La série entre OKC et les Spurs se poursuit avec une issue encore incertaine. Si le Thunder a remporté les trois premiers matchs, San Antonio a remporté les deux suivants, forçant une situation de « do or die » pour les Texans. Les prochaines rencontres pourraient être marquées par une escalade des tensions, tant sur le terrain qu’autour de l’arbitrage. La NBA pourrait être amenée à se pencher sur la question du « flopping » après les playoffs, surtout si la polémique prend de l’ampleur. Une règle plus stricte sur les simulations de faute pourrait être envisagée pour les saisons à venir.

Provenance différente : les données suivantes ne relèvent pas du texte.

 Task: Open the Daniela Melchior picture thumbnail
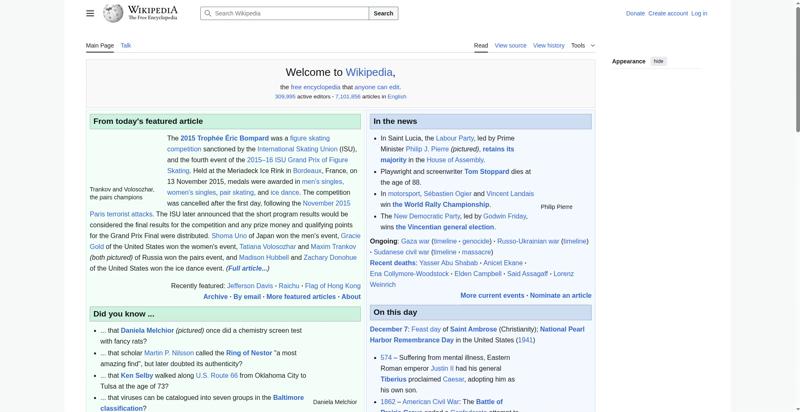(334, 358)
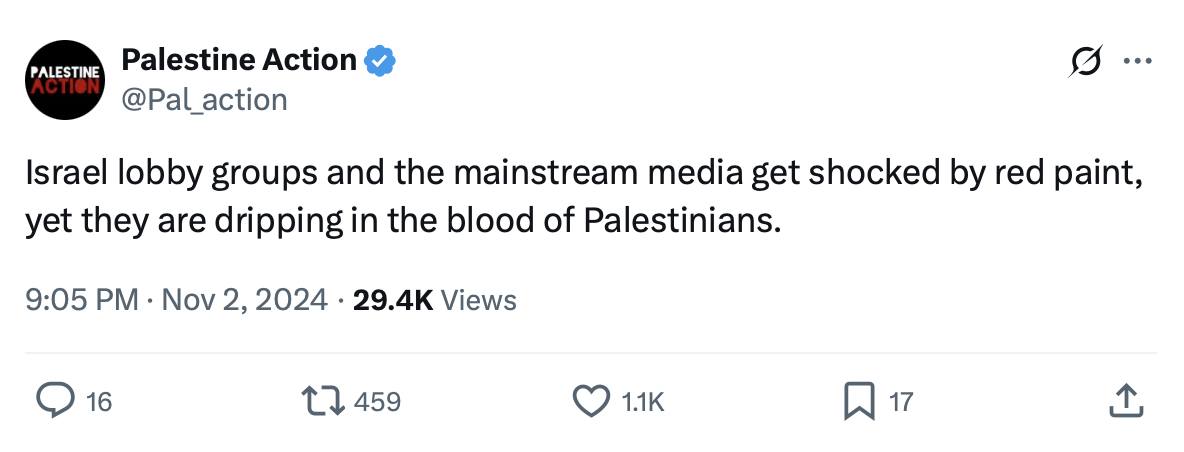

Quoi qu’il en soit, cette série a révélé une fracture dans la manière d’appréhender le basket moderne. D’un côté, une équipe qui mise sur l’intelligence collective et l’exploitation des règles pour dominer. De l’autre, une franchise qui dénonce une injustice sportive. Une opposition qui dépasse le cadre d’un simple match et interroge l’avenir du jeu.

Le « flopping » n’est pas explicitement interdit par le règlement NBA, mais il est sanctionnable si l’arbitre estime qu’un joueur simule une faute de manière excessive. La NBA dispose d’un système de « flop warnings » (avertissements pour simulation) et peut infliger des amendes aux joueurs récidivistes, comme ce fut le cas par le passé pour des stars comme James Harden ou Russell Westbrook.

La NBA peut sanctionner financièrement un joueur reconnu coupable de simulation. En 2023, par exemple, Anthony Davis (Lakers) avait écopé d’une amende de 35 000 dollars pour un flopping avéré. Les montants varient selon la gravité et la répétition des infractions.